Prime Minister Bill English has announced an extra $91.3 million in spending on trade diplomacy over the next four years as he grapples with growing trade protectionism in a post-Trump and post-Brexit world.
English today launched an update of the Goverment's trade strategy, titled Trade Agenda 2030, in a speech to the the International Business Forum and the Auckland Chamber of Commerce at the Langham in Auckland.
He made the case for free trade and set a new goal of having free trade agreements cover 90 percent of New Zealand’s goods exports by 2030, up from 53 percent today.
“It’s important that we remain an open and outward-facing country focused on creating and embracing trading opportunities, and Trade Agenda 2030 outlines our plan for achieving that," English said.
“It will see us seek to forge new trade agreements, maximise the benefits of existing ones, focus more on tackling non-tariff barriers, put more emphasis on services, investment and digital trade issues, and work even more closely with our exporters to help them create and succeed in new markets," he said.

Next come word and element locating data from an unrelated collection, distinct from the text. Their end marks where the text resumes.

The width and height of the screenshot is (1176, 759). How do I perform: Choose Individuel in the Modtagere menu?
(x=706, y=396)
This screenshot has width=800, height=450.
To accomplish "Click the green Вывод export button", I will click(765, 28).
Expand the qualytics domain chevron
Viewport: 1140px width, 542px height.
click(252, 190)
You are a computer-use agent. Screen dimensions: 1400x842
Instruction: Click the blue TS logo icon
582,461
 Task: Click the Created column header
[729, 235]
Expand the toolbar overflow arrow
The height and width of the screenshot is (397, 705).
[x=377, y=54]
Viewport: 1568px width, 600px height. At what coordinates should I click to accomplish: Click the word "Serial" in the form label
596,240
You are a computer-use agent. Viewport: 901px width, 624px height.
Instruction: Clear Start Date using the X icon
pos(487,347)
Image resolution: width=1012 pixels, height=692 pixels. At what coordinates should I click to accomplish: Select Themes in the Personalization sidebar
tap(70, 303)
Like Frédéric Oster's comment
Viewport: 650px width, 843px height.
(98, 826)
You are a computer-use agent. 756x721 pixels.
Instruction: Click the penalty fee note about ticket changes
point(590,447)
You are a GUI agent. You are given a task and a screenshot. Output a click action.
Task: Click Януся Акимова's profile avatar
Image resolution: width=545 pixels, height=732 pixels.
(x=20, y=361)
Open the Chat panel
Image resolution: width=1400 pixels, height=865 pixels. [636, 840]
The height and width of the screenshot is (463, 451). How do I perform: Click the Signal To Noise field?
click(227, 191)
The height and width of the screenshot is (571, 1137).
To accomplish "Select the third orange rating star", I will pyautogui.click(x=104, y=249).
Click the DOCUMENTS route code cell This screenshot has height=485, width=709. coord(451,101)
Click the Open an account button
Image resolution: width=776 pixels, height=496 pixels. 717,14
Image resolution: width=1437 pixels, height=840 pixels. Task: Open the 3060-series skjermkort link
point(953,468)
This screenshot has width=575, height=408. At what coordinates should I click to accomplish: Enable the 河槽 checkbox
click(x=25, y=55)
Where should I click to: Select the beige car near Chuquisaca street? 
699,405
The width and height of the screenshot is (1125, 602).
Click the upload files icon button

The Trade Agenda 2030 package includes:
the opening of a new embassy in Dublin, Ireland and a new High Commission in Colombo, Sri Lanka;
$35.3 million to the Ministry of Primary Industries to focus on targeting non-tariff barriers;
$20.3 million to the Ministry of Foreign Affairs and Trade to focus on improving market access, maximising benefits from existing FTAs and negotiating new ones, tackling non-tariff barriers;
$6.7 million to MFAT to improve the availability of consular services for New Zealanders overseas; and
the establishment of a Ministerial Advisory Group to ensure the public is better informed on trade issues.
The new funding is $80.3 million in operating funding over four years and $11 million in capital.